Hal böyle olunca; Mahkemece öncelikle, dava konusu taşınmaza ilişkin dava ile ilgili evraklar tefrik olduğu dosyadan temin edilerek dosya içerisine alınmalı, nüfus kaydı bulunamayan tespit maliki ... oğlu ... yönünden taraf teşkilinin denetlenebilmesi için veraset ilamı alınması gerektiği göz önünde bulundurulmalı, veraset ilamında belirlenecek ... oğlu ... mirasçıları ile davacı ... ’ın mirasçılarına usulünce duruşma gününü bildirir davetiye tebliğ edilerek davadan haberdar olmaları sağlanmalı, bu şekilde taraf teşkili tamamlandıktan sonra işin esasına girilip toplanan tüm deliller birlikte değerlendirilerek açılan davaların tümü hakkında olumlu olumsuz bir karar verilmeli ve taraflar da doğru ve eksiksiz şekilde gerekçeli karar başlığında gösterilmelidir.

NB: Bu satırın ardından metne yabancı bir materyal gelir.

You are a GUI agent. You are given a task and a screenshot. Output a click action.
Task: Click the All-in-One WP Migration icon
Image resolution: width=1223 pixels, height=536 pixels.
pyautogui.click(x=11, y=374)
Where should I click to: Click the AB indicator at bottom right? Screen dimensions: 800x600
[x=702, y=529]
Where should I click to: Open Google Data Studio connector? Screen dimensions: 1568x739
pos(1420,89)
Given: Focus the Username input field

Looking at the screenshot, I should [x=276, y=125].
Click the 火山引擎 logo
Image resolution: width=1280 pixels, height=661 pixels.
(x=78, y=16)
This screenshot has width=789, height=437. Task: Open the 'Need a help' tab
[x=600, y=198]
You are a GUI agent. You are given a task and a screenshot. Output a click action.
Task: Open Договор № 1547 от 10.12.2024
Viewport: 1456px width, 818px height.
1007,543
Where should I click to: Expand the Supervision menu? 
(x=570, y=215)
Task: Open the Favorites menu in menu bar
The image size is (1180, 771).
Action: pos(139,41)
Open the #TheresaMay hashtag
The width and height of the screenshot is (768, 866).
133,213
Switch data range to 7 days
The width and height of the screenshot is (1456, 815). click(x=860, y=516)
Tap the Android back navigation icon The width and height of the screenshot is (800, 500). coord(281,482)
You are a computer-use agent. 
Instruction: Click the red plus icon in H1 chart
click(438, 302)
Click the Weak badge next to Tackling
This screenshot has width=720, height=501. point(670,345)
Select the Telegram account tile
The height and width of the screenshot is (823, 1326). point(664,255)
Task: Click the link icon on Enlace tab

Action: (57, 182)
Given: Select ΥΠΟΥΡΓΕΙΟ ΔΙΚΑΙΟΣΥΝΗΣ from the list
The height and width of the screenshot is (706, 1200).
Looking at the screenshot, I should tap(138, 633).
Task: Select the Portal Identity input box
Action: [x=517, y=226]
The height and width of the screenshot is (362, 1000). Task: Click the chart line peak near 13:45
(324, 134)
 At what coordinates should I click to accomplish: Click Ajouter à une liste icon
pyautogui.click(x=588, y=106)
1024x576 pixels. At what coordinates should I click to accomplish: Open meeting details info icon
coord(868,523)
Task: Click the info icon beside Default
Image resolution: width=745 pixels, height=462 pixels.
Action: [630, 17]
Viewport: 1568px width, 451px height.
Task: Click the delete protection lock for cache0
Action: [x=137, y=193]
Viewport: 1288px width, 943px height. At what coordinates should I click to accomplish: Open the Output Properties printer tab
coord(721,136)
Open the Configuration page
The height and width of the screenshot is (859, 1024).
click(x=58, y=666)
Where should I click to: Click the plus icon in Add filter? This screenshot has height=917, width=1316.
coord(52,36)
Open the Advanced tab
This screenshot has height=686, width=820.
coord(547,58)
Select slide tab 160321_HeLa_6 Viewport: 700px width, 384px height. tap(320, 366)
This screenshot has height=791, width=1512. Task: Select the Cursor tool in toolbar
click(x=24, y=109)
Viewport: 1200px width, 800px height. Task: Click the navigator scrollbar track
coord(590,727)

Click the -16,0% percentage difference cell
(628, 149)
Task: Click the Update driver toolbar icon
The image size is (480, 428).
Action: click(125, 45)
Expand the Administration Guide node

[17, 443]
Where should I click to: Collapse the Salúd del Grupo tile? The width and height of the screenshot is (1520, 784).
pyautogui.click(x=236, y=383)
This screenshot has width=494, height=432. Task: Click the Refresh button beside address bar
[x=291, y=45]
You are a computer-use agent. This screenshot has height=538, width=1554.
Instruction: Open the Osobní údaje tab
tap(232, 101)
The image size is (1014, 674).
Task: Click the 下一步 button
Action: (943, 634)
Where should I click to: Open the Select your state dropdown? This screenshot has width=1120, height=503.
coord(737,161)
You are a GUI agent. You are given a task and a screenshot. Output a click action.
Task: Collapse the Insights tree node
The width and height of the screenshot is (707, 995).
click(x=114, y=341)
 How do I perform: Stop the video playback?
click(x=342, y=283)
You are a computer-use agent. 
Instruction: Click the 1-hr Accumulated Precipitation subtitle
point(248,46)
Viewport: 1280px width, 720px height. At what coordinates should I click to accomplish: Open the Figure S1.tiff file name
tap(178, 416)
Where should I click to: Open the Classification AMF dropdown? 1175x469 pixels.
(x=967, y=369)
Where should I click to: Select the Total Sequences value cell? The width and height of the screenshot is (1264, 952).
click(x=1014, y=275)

Mahkemece belirtilen hususlar yerine getirilmeden ve yöntemince taraf teşkili sağlanmadan işin esasına girilerek hüküm kurulması isabetsiz olup, hükmün bu nedenle bozulması gerekmektedir.
SONUÇ: Yukarıda açıklanan nedenlerle davacı Hazine temsilcisinin temyiz itirazları yerinde bulunduğundan kabulü ile yerel mahkeme hükmünün 6100 sayılı HMK'nin Geçici 3. maddesi yollamasıyla uygulanacak olan 1086 sayılı HUMK'un 428. maddesi gereğince BOZULMASINA, bozma nedenine göre sair hususların şimdilik incelenmesine yer olmadığına, taraflarca HUMK'un 440/I maddesi gereğince Yargıtay ilamının tebliğinden itibaren 15 gün içinde karar düzeltme isteğinde bulunulabileceğine 17.03.2022 tarihinde oy birliğiyle karar verildi.